The "troika" team from the European Union, IMF and European Central Bank, has been in Athens since early May negotiating two main points - whether the government has qualified for a fifth slice of funding under an existing €110 billion rescue deal, and the sustainability of Greece's €340 billion debt.

The medium-term budget plan included tax increases and lower income tax exemptions, the official said, expressing optimism that Greece would now receive the latest tranche of aid in time.

"The discussion on additional measures of €6.4 billion for 2011 has been concluded, the resources have been found," he said. "The measures include lowering the income tax exemption, terminating other exemptions and possibly taxes on soft drinks and natural gas."

Government spokesman George Petalotis said talks on the medium-term plan had been largely completed but technical details remained and confirmed that Mr Papandreou would present it to Mr Juncker tomorrow.

Mr Juncker chairs the Eurogroup which must decide whether to release the €12 billion tranche this month to cover immediate funding needs of €13.7 billion - an issue which hangs on whether Athens has met budget deficit cutting targets.

Athens needs the money not only to cover day-to-day bills but also repay maturing debt and avoid a default which could provoke a new crisis at European banks which hold Greek bonds.

Greece's original bailout, agreed a year ago, assumes that the government can resume borrowing on financial markets in 2012.

But credit ratings agency Moody's Investors Service knocked a final nail into the coffin of that idea late yesterday, slashing Greece's credit rating by three notches to the same level as Cuba.

Moody's now rates Greece at the same level where Argentina was in July 2001, a few months before Buenos Aires said it would default on its debt. Based on historical experience, borrowers on the Caa1 rating have a 50 per cent chance of default.

With no prospect of returning to the markets next year, Athens will need a second bailout to help cover the funding shortfall in 2012 and beyond.

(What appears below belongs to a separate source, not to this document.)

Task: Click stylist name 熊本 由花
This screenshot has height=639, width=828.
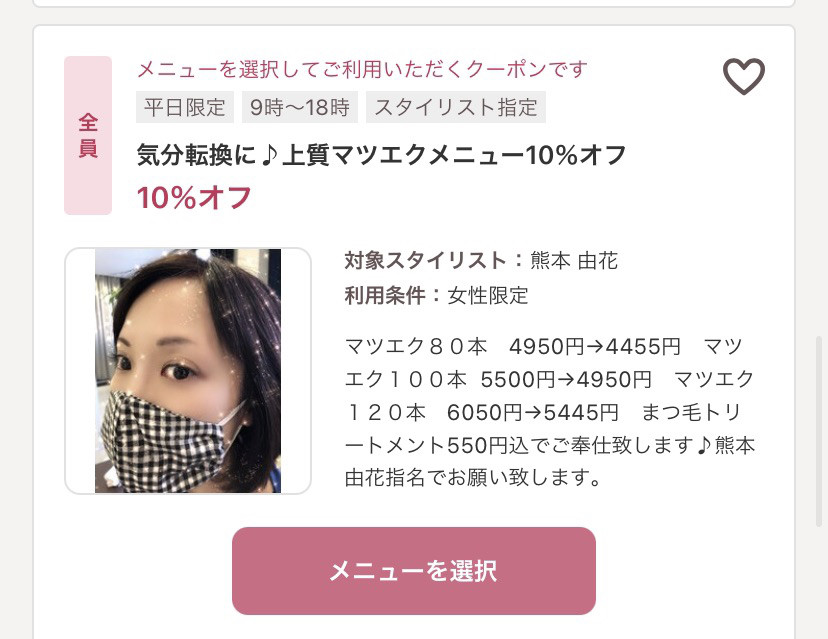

But one source close to the talks said the troika text, concluding the inspection visit, would not cover this. "Anything that could follow concerning a possible additional programme is for the days to come," the source said. "These questions are more political and will be dealt with at the level of finance ministers and advisers."

Elsewhere, German chancellor Angela Merkel said high levels of debt in some euro zone countries were responsible for the uncertainty that has weighed on the currency. "We don't have a euro problem," Ms Merkel said today in Singapore. "Rather we have a debt problem that has to be overcome."

Ms Merkel also reiterated German demands for closer cooperation of European economic policies. "We want to further deepen the coordination of the key areas of economic policies," she said.

She added countries with high debts needed to resolve their structural problems. Ms Merkel said every EU country has a vested interest that the process of European integration continues. "It's in our joint interest that the structural weaknesses of some individual countries are effectively and consequently tackled," Ms Merkel said, without mentioning specific countries.